Вы, Эдуард Константинович, конечно же, помните, что в советское время не очень-то лестно историки, официальная пропаганда, да и мы, простые люди, отзывались о так называемых царских временах. Эксплуататоры, мироеды, мёртвые души, хлестаковы, трутни, кровососы, выморочное сословие – не счесть грехов и эпитетов, которыми были щедро наделены дворяне, а также священники, купцы, чиновники, офицеры. А император Николай Второй числился исключительно в кровавых, в палачах народа, зверем-царём.
А его семью, вспоминается из статьи либерального деятеля той эпохи, именовали – «его змеиное царское отродье».

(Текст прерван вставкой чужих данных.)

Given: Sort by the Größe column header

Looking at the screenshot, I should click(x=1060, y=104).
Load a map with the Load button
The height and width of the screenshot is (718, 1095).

Да, да! Многие, к слову, подобные титулы были присвоены дворянам и императору ещё до Октябрьской революции либеральной и социал-демократической оппозицией, удивительным образом сомкнувшейся в своей патологической ненависти к дворянской России, и в последующем эти титулы были железобетонно закреплены в «Кратком курсе истории ВКП(б)» И. Сталина. Идеализировать представителей дворянства и самого императора, конечно же, не надо – они были прежде всего просто людьми, со всеми присущими нам страстями и предпочтениями. Однако нами ещё многое недопонято, недооценено, недоузнано, недоисследовано о той России, хотя в последние годы создано и научных, и публицистических, и художественных трудов немало. Порой возникает ощущение – что-то, однако, такое важное тебе всё же не сообщили ещё, что-то такое открытое, узнанное тобою истолковано иначе, что-то недосказано, а возможно, и умолчано. Перечитывая наших великих и не очень великих классиков и критического, и социалистического реализма, живших в той России, и вовсе начинаешь путаться и настораживаться: так уж ли они, эти самые классики, правы и не безгрешны в своих выводах и оценках, щедро раскатывая по страницам своих произведений свинцовые мерзости дворянской России?
Вы подошли к изучению дворянской России как учёный? Может быть, вы что-то открыли, собрали научные материалы?